[Textauszug]:
+---+

Marlene mosert
... über Altpapierberge und zu spät gelieferte Zeitungen
‚Einmal ist keinmal’, so dachte ich an einem herbstlich schönen Montagmorgen um 8.00 Uhr, als meine Zeitung noch immer nicht im Briefkasten lag. ‚Geh jetzt in die Abstellkammer’, befahl mir der wissensdurstige Teil meines Ichs, ‚such im Impressum nach der Nummer für den Abo-Service und sieh zu, dass das Ding ins Haus kommt. Ich will wissen, was los ist in der großen weiten Welt!’
Gedacht ist auch schnell getan. Mit freundlichen Worten und aufrichtigem Bedauern in der Stimme versicherte mir die Dame am anderen Ende der Leitung, wie außerordentlich Leid ihr der Vorfall tue, und dass die Nachlieferung schnellstmöglich erfolgen würde.
Zwischenzeitlich meldete sich aber der fleißige Teil meines Ichs und verlangte von mir, die erzwungene Muße zu nutzen, mich an den Computer zu setzen, von der Flatrate Gebrauch zu machen – und mir doch bitte schön einmal das e-paper-Angebot unseres regionalen Zeitungsverlages zu Gemüte zu führen. Aber vorher zurück mit der Zeitung von gestern ins Altpapier. Und die Zeitungspapierkiste gleich in den Flur stellen, damit das Zeug auch wirklich heute noch zum Container gebracht wird!

+---+

[Bereitgestellte Daten]:

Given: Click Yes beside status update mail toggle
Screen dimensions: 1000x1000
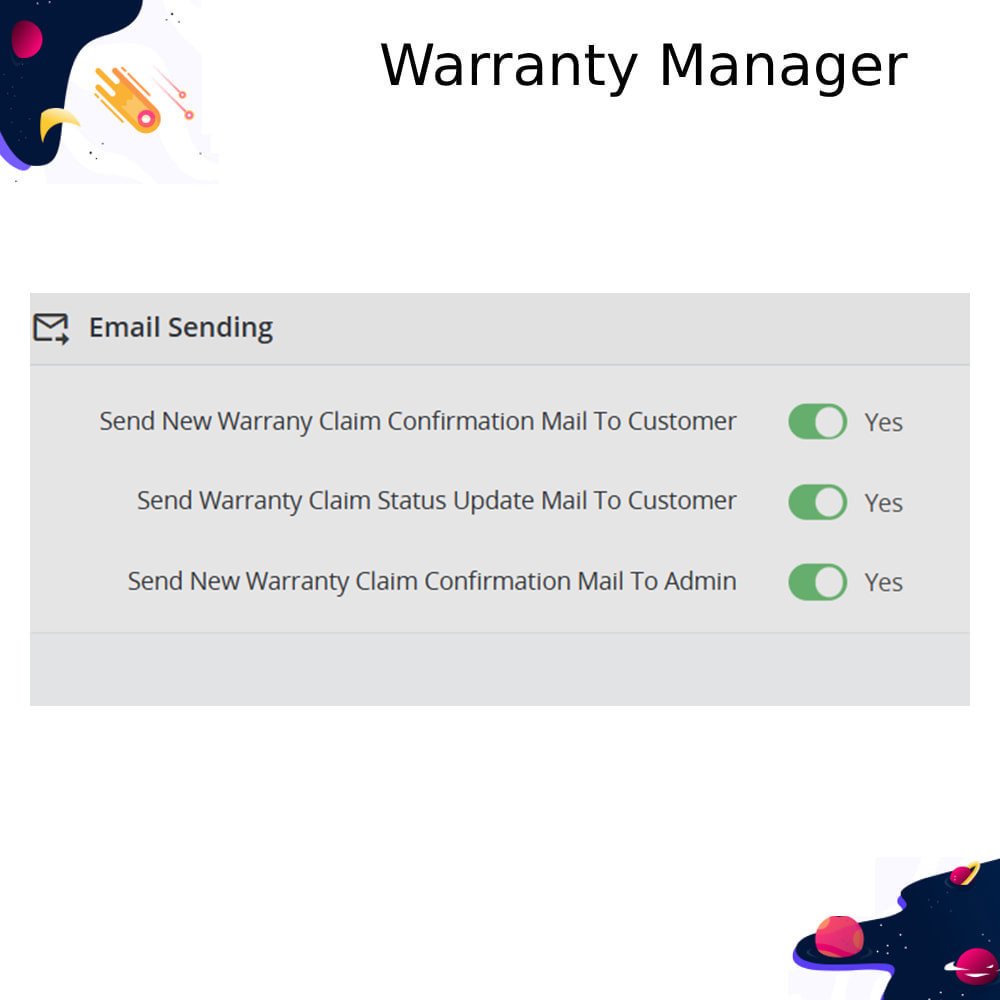Looking at the screenshot, I should 883,503.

+---+

[Ziel der Aufgabe]:
Schreiben Sie aus dem Text über die verspätete Zeitung die Stelle von „Zwischenzeitlich meldete sich“ bis einschließlich „Container gebracht wird!“ wortgetreu ab. Die Daten stammen aus einer anderen Quelle als der Text.

[Lösung der Aufgabe]:
Zwischenzeitlich meldete sich aber der fleißige Teil meines Ichs und verlangte von mir, die erzwungene Muße zu nutzen, mich an den Computer zu setzen, von der Flatrate Gebrauch zu machen – und mir doch bitte schön einmal das e-paper-Angebot unseres regionalen Zeitungsverlages zu Gemüte zu führen. Aber vorher zurück mit der Zeitung von gestern ins Altpapier. Und die Zeitungspapierkiste gleich in den Flur stellen, damit das Zeug auch wirklich heute noch zum Container gebracht wird!